此後,「不為良相,則為良醫」就成為了曠世流風、儒士箴言,儒醫的傳統便形成了。當然,要成為儒醫,就必須有一定的儒學修養,宋代設立了特有的教育機構——醫學,它完全仿照太學之例。宋徽宗還頒詔,將醫學脫離專管宗廟禮樂的太常寺而隸屬國子監(中國封建時代的最高學府),從而使醫學納入儒學教育體系,以「教養上醫,廣得儒醫」。並且按等級任命醫官,使儒醫的地位得到確立,從而開闢了一條「醫而優則仕」的道路。儒醫的提倡實質上起到了以儒學幫助醫學、改造醫學的作用。
宋代儒士往往以不知醫為羞,不少士大夫親自整理收集驗方、家藏方,如陸游的《集驗方》、蘇軾和沈括的《蘇瀋良方》等都屬此類。 同時,客觀上受宋代儒學「格物致知」學風的影響,不少宋儒也將研討醫學作為格物致知的對象,如王安石即自稱:「……,至於《難經》、《素問》、《本草》、諸小說,無所不談,農夫女子,無所不問。」又如北宋末年寇宗奭,宦游期間頗能留心醫藥,因發現當時本草著作不無脫誤,於是深入實踐,反覆驗證,搜訪十餘年,撰成《本草衍義》一書,太醫學稱此書「委是用心研究,意義可採」,對後世影響很大。金元四大家之一朱丹溪的醫著《格致余論》中論道:「古人以醫為吾儒格物致知之一事。」其也是棄儒從醫的代表人物之一。

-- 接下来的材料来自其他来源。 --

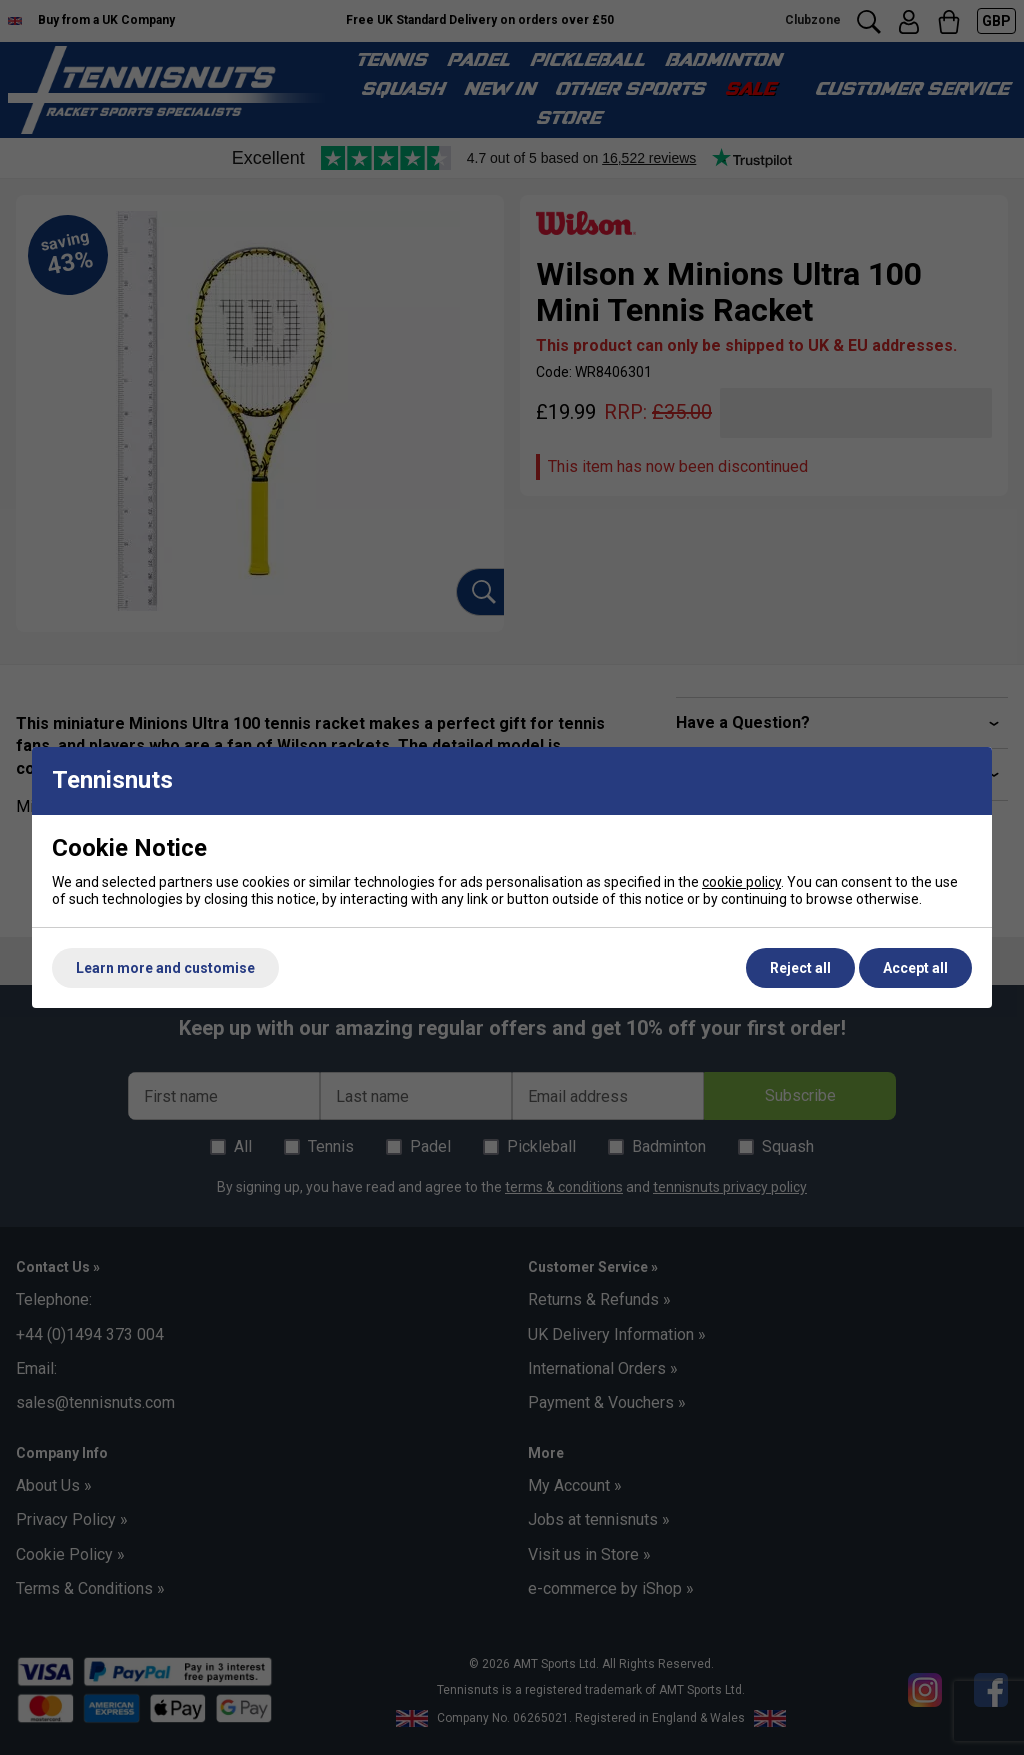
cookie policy (741, 882)
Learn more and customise (165, 968)
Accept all (915, 968)
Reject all (800, 968)
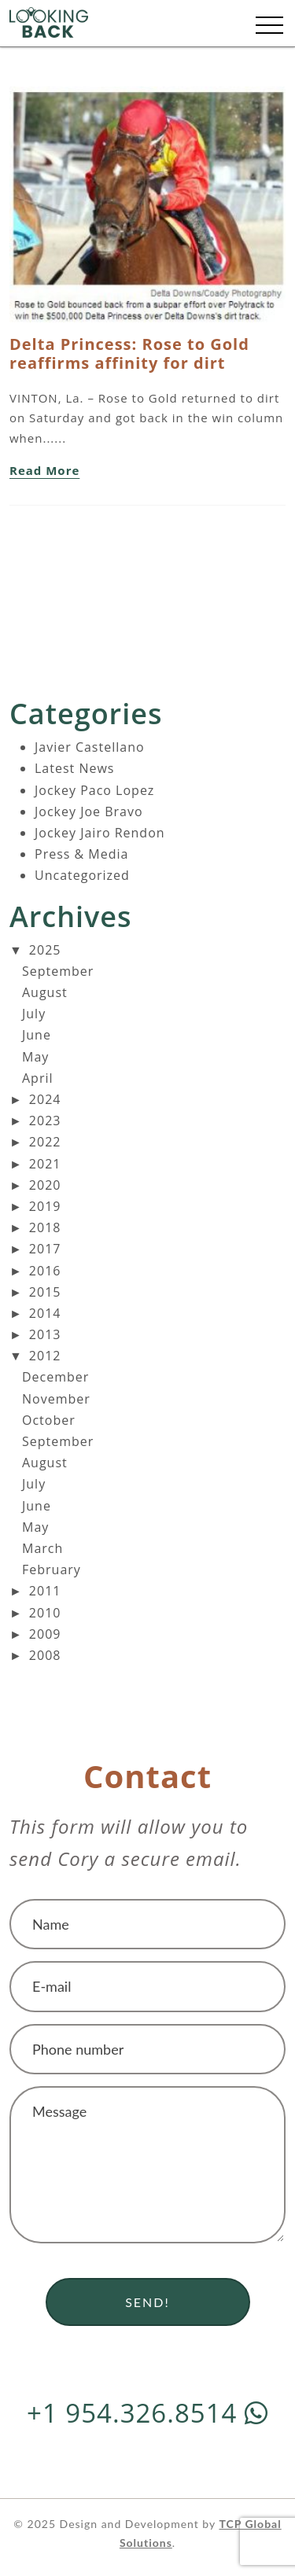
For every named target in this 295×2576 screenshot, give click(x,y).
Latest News (74, 768)
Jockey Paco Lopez (94, 790)
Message (147, 2164)
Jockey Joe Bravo (89, 811)
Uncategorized (82, 875)
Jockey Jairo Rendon (100, 832)
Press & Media (81, 854)
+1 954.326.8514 (147, 2413)
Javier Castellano (90, 747)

其後清代兵部尚書、湖廣總督吳其浚宦游所到之處廣收植物標本,繪製成圖,編成《植物名實圖考》,為我國第一部大型區域性植物誌,對植物分類學及本草學均有較大參考價值。
此外,儒醫之說還適應了相當一部分落魄儒士的需要,既可滿足他們的精神心理需求,又可用來謀求生計。故因舉業不成、國亡不仕或因忤罷官而改從醫業並成為著名醫家的不勝枚舉,如董汲少年時考進士落第,遂放棄舉業從事醫學,成為宋崇寧大觀年間(1102年∼1110年)的名醫,著有《斑疹備急方論》、《腳氣治病總要》、《旅遊備急方》等,傳世至今。

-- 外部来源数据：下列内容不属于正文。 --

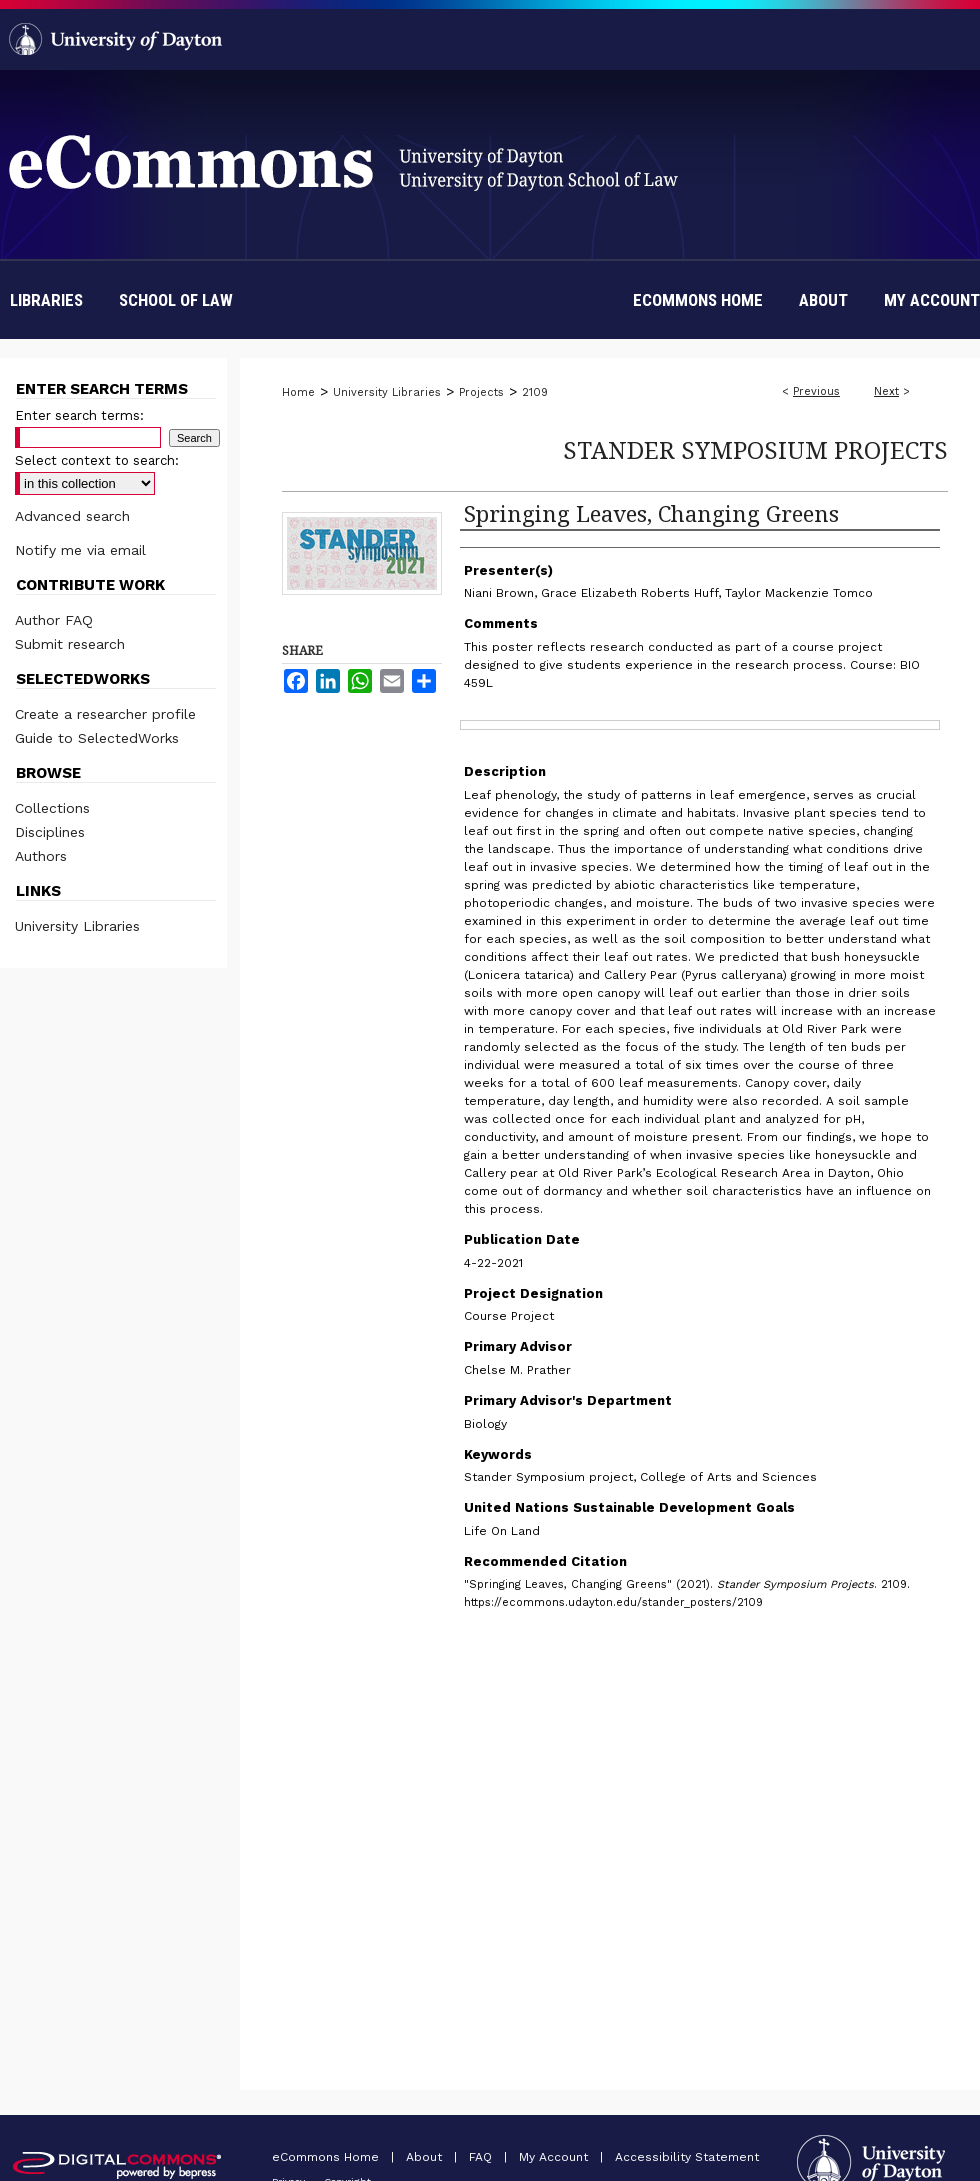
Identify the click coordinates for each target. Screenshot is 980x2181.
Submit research (70, 644)
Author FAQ (54, 620)
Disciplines (50, 832)
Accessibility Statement (687, 2157)
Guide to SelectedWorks (97, 738)
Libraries (46, 300)
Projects (481, 392)
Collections (52, 808)
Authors (41, 856)
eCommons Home (327, 2157)
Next (886, 391)
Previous (816, 391)
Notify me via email (80, 550)
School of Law (176, 300)
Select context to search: (97, 460)
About (426, 2157)
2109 (535, 392)
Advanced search (72, 516)
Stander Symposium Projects (755, 449)
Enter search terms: (79, 415)
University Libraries (387, 392)
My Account (555, 2157)
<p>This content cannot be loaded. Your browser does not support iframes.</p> (602, 1811)
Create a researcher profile (105, 714)
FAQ (482, 2157)
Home (298, 392)
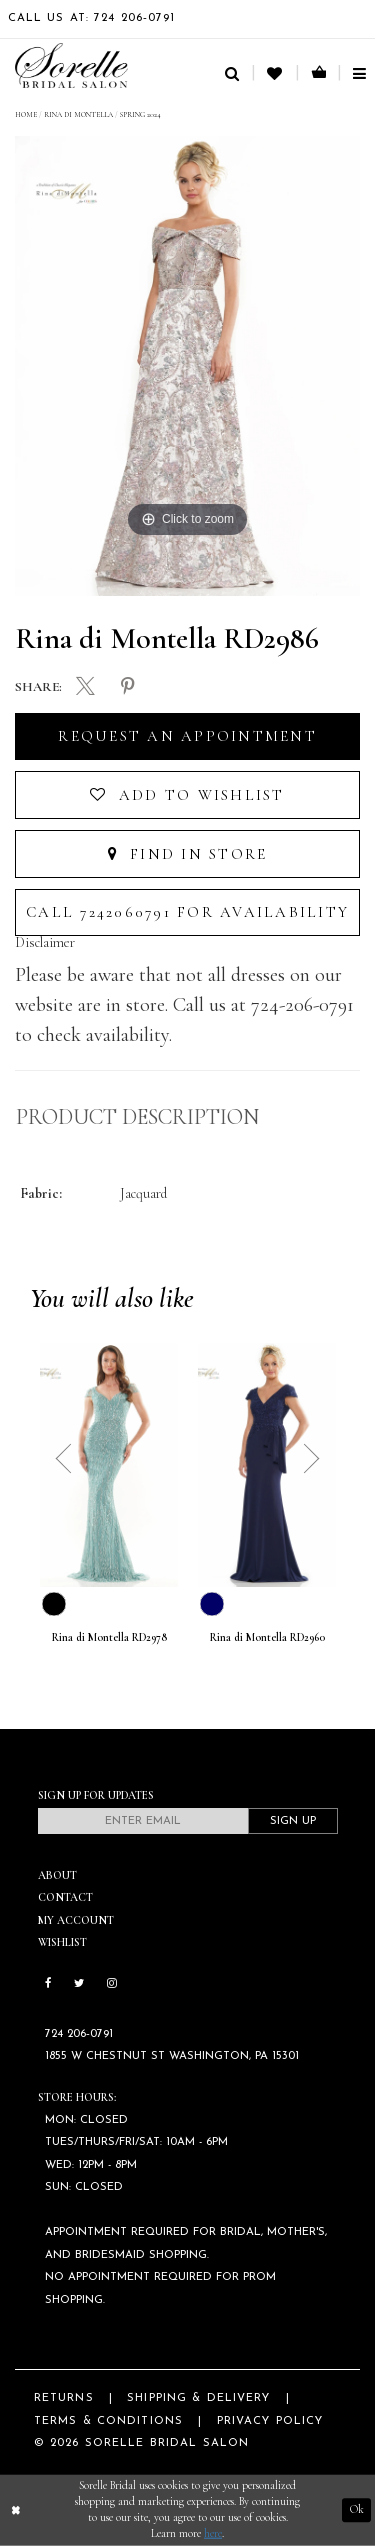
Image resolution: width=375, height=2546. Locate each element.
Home (26, 114)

李時珍(著《本草綱目》)、葛可久(著《十藥神書》)、楊繼洲(編《針灸大成》)、汪昂(著《湯頭歌訣》、《醫方集解》)、陳念祖(著《醫學三字經》、《時方歌括》等)……,均為由儒而醫或亦儒亦醫者,構成了中醫學史上蔚為壯觀的儒醫群芳譜。由於他們的儒學修養功底較深,故最後取得的成就往往大大高於一般的醫家,在著書立說方面尤為突出,這為後人留下了寶貴而豐富的醫學遺產。